EXCERPT Block Start

Infinity the game (also known as Infinity: A Skirmish Game) is a tabletop miniature wargame with 28mm scale metal miniatures that simulates combat and special operations in a Science fiction environment created by Gutier Lusquiños Rodríguez, Alberto Abal, Fernando Liste and Carlos Torres of Corvus Belli. The games aesthetics are largely inspired by Manga, particularly the work of Masamune Shirow.

Each player controls a set of miniatures to represent soldiers on a tabletop battlefield, taking actions during play to achieve their set goals and prevent their opponent from achieving theirs, while also seeking to destroy their opponents soldiers.

Setting 
The game is set 175 years in the future, as such the aesthetics of Infinity can vary from run down shanty towns to hyper futuristic and pristine city precincts.

The Human race have discovered worm holes that allow interstellar travel into new galaxies; the nations of earth formed alliances with each other in order to join the space race to use these wormholes to colonize far-off planets.

It is these alliances along with newly discovered alien races that are competing for resources and technology that cause the friction and conflict that plays out on the table when playing Infinity the Game.

Gameplay 
This game uses unit and weapon profiles to determine the capabilities of each miniature on the tabletop, these profiles are then used alongside tape measures and twenty-sided dice to determine the outcomes of many of the actions and situations that arise during a game.

The Infinity game system uses a pool of orders which are used for individual model actions on the active players turn; these can be spent on a single model or spread across many.

A turn in infinity consists of the active player (the player whose turn it is) and reactive player (the player whose turn it isn't), the reactive player game mechanic allows the reactive player to make tactical decisions and actions based on their opponent's actions, though these will be in a more limited capacity to the active player. This feature allows both players to participate in every part of the game.

Face to face rolls are used during gameplay to signify that two or more models are directly affecting each other with their actions, the player who rolls more successful wins the encounter. Dice roll modifiers for weapon ranges exist that make targets easier to hit at a weapons optimum range and worse at close or longer ranges.

Hackers are also featured in Infinity and they allow players to immobilize, control or otherwise hamper of their adversaries robotic and power armored units.

EXCERPT Block End
GIVEN MATERIAL Block Start

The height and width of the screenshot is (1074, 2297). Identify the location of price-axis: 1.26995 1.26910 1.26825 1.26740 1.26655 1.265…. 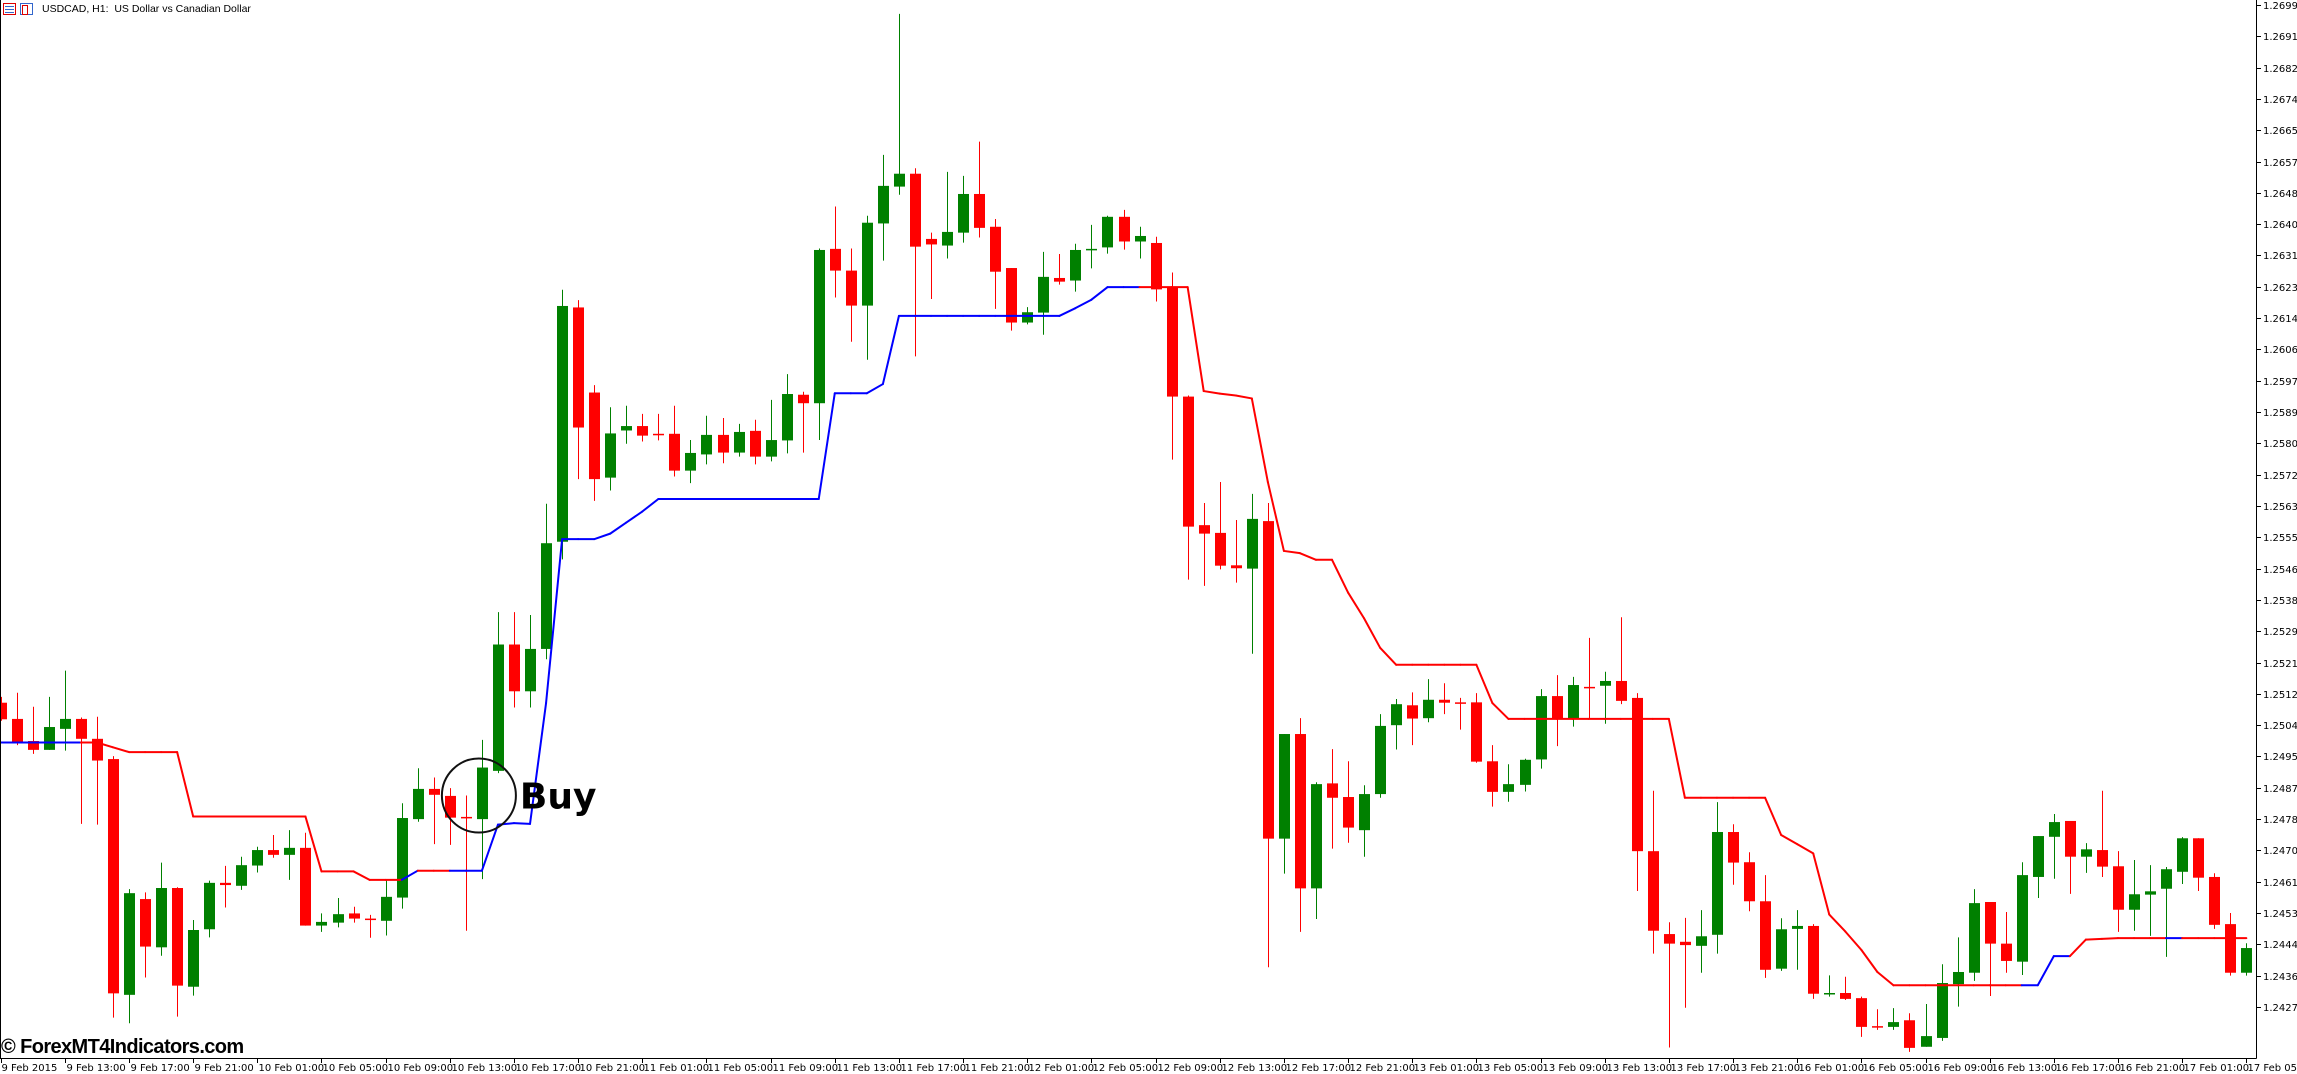
(2276, 508).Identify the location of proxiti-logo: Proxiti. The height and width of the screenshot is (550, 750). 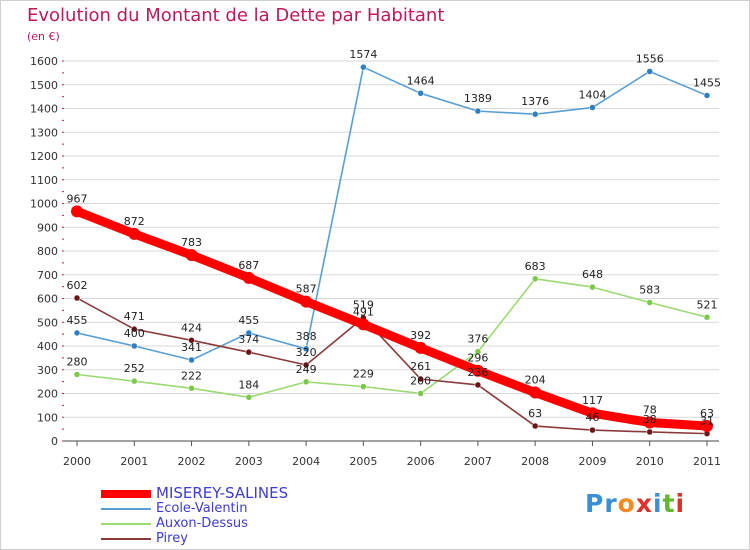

GIVEN MATERIAL Block End

§ EXERCISE INSTRUCTIONS:
1. According to the Infinity article, how far in the future is the game set?
2. Reproduce the passage of the Infinity article starting at "It is these" and ending at "during a game.".
3. For each statement, say whether it agrees with the Infinity article, and quote the words that decide it. (a) The game uses 28mm scale metal miniatures. (b) Outcomes of actions are determined with six-sided dice. (c) Orders from the pool must all be spent on a single model.

§ RESULTS OF THE EXERCISE:
1. 175 years in the future.

2.
It is these alliances along with newly discovered alien races that are competing for resources and technology that cause the friction and conflict that plays out on the table when playing Infinity the Game.

Gameplay 
This game uses unit and weapon profiles to determine the capabilities of each miniature on the tabletop, these profiles are then used alongside tape measures and twenty-sided dice to determine the outcomes of many of the actions and situations that arise during a game.

3.
(a) Yes: "28mm scale metal miniatures"
(b) No: "twenty-sided dice to determine the outcomes of many of the actions and situations that arise during a game"
(c) No: "these can be spent on a single model or spread across many"